==== Provided data

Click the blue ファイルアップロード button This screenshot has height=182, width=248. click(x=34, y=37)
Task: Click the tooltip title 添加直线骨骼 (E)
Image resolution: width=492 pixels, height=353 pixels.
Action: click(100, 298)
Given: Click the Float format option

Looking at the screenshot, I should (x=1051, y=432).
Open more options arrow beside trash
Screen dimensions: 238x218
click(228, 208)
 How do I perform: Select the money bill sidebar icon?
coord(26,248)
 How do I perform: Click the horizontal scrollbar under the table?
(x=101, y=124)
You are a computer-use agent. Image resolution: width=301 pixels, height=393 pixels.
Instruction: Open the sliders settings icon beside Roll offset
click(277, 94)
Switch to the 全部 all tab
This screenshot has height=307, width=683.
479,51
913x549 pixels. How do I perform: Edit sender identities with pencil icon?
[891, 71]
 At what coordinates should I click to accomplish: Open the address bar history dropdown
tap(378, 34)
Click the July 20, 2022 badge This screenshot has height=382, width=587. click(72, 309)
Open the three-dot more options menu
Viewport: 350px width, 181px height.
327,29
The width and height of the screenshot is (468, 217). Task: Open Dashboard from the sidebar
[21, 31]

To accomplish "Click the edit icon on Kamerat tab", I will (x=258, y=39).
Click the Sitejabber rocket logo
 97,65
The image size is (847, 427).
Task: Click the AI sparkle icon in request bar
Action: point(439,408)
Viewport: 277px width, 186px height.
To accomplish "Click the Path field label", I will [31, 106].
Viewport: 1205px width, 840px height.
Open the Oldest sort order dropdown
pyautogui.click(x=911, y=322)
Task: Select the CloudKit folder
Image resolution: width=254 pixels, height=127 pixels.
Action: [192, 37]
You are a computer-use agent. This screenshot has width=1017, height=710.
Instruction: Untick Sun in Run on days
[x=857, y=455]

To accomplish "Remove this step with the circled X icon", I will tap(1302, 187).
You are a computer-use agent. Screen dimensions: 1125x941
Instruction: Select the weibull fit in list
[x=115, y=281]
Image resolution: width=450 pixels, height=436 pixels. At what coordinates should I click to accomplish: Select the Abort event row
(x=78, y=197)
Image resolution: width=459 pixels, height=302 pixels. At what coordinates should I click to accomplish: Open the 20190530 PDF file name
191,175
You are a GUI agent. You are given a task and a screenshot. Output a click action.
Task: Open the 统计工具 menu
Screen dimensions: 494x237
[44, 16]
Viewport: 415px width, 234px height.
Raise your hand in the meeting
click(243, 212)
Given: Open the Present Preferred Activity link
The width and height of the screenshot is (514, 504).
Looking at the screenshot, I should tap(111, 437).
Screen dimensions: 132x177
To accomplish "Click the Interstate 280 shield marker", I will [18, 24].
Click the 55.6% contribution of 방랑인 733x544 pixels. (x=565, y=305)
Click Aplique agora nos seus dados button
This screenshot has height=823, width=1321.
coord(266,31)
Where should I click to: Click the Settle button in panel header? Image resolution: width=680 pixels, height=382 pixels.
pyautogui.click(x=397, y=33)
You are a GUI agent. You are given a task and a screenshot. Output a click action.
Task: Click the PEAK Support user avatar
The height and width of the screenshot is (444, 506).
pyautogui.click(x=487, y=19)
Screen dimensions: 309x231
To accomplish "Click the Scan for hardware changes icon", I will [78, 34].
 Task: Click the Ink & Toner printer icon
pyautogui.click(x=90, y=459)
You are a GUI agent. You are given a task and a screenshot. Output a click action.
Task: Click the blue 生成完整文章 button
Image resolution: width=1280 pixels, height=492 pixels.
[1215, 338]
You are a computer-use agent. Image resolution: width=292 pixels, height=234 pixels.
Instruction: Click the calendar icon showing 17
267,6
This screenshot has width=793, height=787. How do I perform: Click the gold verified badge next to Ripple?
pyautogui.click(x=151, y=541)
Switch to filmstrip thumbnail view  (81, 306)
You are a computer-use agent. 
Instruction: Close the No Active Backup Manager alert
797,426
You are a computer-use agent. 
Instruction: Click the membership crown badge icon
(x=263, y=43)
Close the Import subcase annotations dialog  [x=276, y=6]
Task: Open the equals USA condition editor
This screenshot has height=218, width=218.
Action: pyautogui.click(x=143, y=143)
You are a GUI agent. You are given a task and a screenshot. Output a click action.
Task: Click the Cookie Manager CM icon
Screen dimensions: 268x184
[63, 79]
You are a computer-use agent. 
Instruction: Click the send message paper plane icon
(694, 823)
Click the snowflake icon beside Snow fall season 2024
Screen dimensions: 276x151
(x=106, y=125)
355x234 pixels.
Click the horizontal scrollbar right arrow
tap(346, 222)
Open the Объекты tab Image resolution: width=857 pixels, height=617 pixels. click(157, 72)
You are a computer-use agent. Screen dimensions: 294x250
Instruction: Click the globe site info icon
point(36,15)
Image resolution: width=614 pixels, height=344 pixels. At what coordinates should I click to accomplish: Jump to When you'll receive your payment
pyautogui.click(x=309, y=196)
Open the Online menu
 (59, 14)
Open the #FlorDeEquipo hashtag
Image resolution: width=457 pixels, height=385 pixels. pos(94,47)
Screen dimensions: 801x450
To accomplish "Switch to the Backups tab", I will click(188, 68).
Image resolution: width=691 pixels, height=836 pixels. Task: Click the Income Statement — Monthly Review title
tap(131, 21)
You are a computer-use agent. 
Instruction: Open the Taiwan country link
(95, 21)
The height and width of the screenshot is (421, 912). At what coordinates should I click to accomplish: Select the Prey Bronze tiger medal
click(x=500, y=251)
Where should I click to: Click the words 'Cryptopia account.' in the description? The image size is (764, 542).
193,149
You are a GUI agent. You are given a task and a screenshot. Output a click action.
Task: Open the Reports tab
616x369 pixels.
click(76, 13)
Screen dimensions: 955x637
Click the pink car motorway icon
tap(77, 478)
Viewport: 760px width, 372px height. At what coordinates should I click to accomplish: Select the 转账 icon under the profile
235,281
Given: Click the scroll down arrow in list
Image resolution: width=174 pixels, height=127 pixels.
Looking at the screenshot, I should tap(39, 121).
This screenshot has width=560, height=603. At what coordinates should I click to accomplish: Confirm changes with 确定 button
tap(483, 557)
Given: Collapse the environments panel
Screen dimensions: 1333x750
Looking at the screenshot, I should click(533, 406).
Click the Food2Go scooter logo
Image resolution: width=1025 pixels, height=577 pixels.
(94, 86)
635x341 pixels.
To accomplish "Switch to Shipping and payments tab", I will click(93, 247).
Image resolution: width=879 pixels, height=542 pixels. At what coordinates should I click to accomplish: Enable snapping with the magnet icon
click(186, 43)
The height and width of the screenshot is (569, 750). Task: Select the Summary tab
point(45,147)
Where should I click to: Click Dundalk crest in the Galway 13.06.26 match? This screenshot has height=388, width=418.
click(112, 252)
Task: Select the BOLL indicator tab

========

- Task:
The lines from the one containing "The height and width of the screenshot is (569, 750)." through the last line of the records are the answer; set them down exactly and add nothing.

- Exercise response:
The height and width of the screenshot is (569, 750). Task: Select the Summary tab
point(45,147)
Where should I click to: Click Dundalk crest in the Galway 13.06.26 match? This screenshot has height=388, width=418.
click(112, 252)
Task: Select the BOLL indicator tab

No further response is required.